Some people would still rather talk about green data centres than build and operate them, which can lead to confusion. So how do you recognise a green data centre? It boils down to measurement. The key calculation is power usage efficiency (PUE), or the science of maximising the amount of useful power delivered to the IT equipment for each unit passing through the data centre transformer. Total data centre energy usage divided by IT equipment energy usage gives you PUE.

So, for instance, the dream green data centre would have a PUE of 1, which means that every watt of power at the transformer is delivered directly to the IT equipment. Unfortunately, this is not physically possible as some infrastructure services, such as cooling etc, always have to be provided.

At the other end of the spectrum, there are data centres with PUEs of anything from 2 up to 7 or 8. A PUE of 2 or more is becoming more and more unacceptable these days, because it means that more energy is being spent on powering infrastructure for IT than on powering the equipment itself. These are typically in-house data centres based on legacy equipment, but they do include some data centres managed by dedicated providers. Today’s green data centres lie between these extremes.

Green standards

How this compares with the rest of the sector is not yet easy to say with authority, but we want to make sure that everyone will know as soon as possible. For the sake of full disclosure, Interxion has been collaborating with the Uptime Institute EMEA and the Green Grid to agree a set of universal usable ratings for energy and power efficiency. Progress in this area is also being shared with the Joint Research Committee of the European Commission, which has been tasked with developing the industry’s first pan-European voluntary code of practice.

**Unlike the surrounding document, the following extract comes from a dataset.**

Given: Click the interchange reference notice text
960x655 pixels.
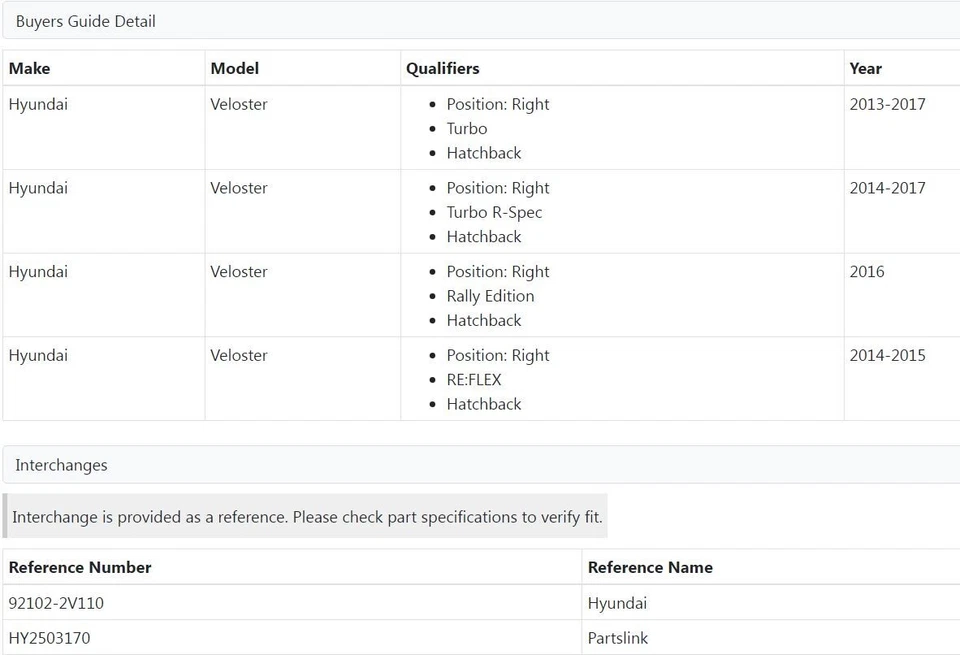Looking at the screenshot, I should tap(307, 517).
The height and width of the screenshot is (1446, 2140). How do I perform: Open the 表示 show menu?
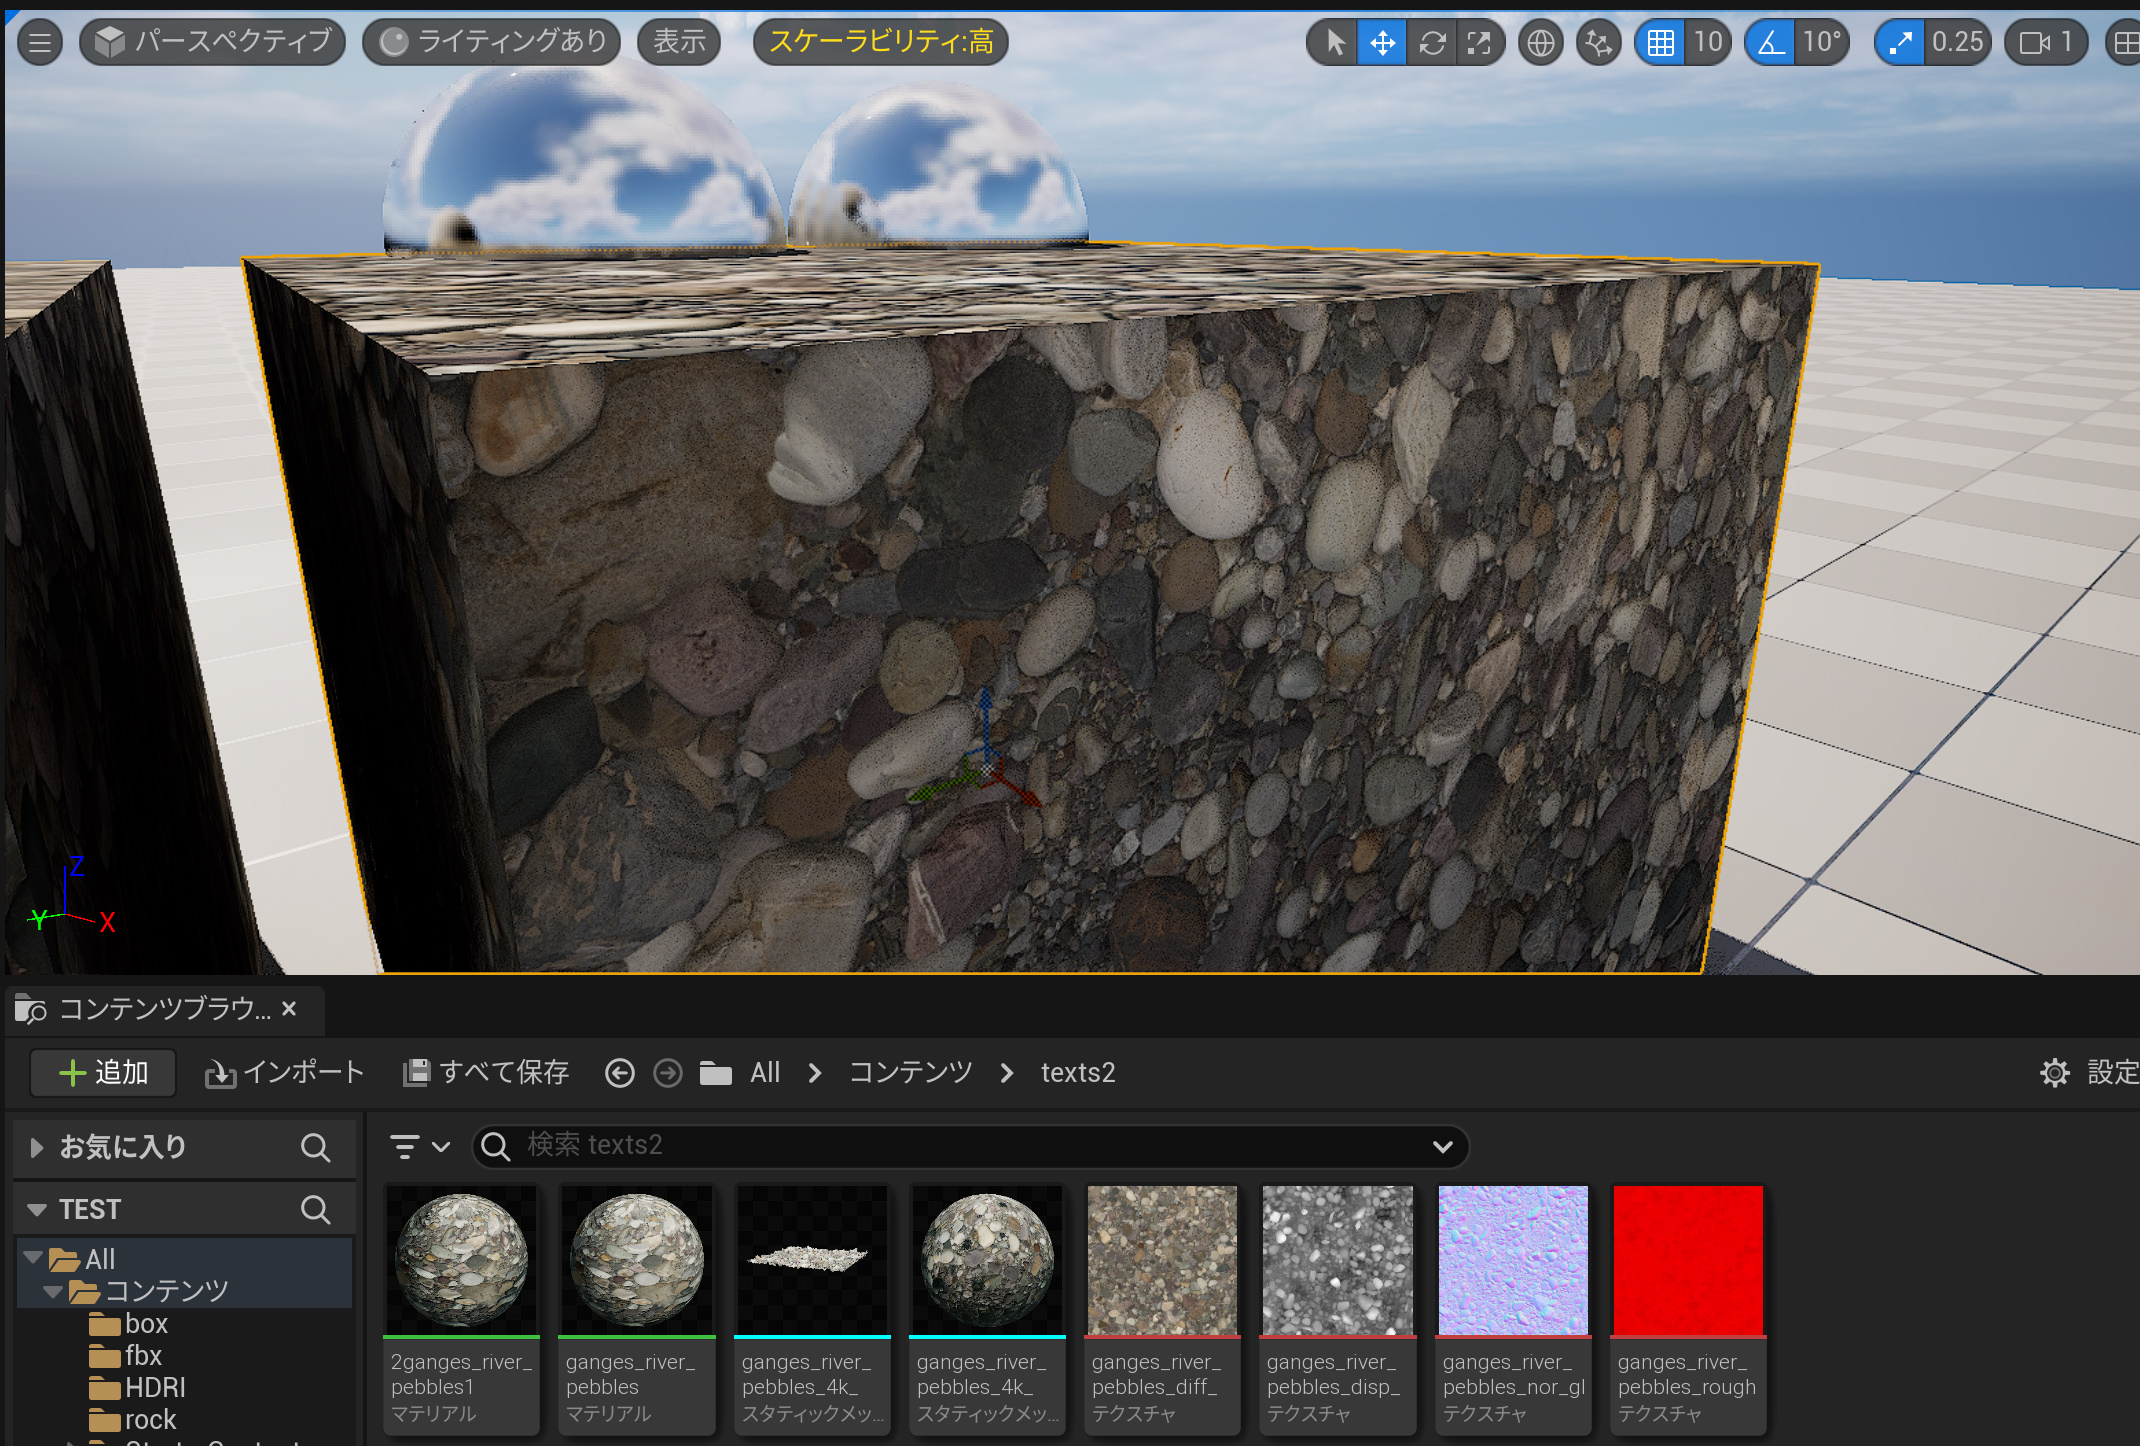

The standards will simply reward existing best practice. Data centre infrastructure power overhead – that is, transformer load over IT hardware load – can be converted to a percentage value to create DCI-PE – data centre infrastructure power efficiency. This measure was developed by Interxion and circulated to both the Uptime Institute and the Green Grid. In addition, I expect that PUE will be the key calculation behind a broader energy rating with more relevance to customers – the data centre infrastructure efficiency rating (DCI-E).

Green data centres have other characteristics in both design and operations. In order to minimise the power overhead, a green data centre should never be over-specified for the task it performs. This is why the modular data centre build-out approach, pioneered by Lex Coors, director of engineering at Interxion, has now become the norm across the industry. Some energy-efficient components are now standard. Free-cooling on chillers, for instance, is now a non-negotiable element in a green data centre.

In addition, smart procurement drives efficiency gains over time. Efficiency-focused design engineering requirements, which approach the energy flow of the data centre as an integrated system, are the key. For instance, a strict policy should be in place for selecting UPS providers, floor systems or high co-efficient of performance chillers, which work efficiently in combination.

For the dedicated carrier- and vendor-neutral data centre provider, there is one more characteristic essential to making a data centre green: green customers. If your data centre PUE is less than 2, then the greater part of the power spent in the data centre is used to power customer IT equipment. Everyone recognises that there are huge opportunities for gaining efficiencies at minimal cost in the short term. Our role is to support and advise.

As well as keeping its own house in order, the truly green data centre should be a focal point for enabling these customer efficiencies by sharing best practice on installation, providing energy usage measurement and analysis advice and offering a range of tools and services. Working together with our customers, we can make the energy efficiency of the equipment at the heart of the data centre as green as the infrastructure of the data centre itself.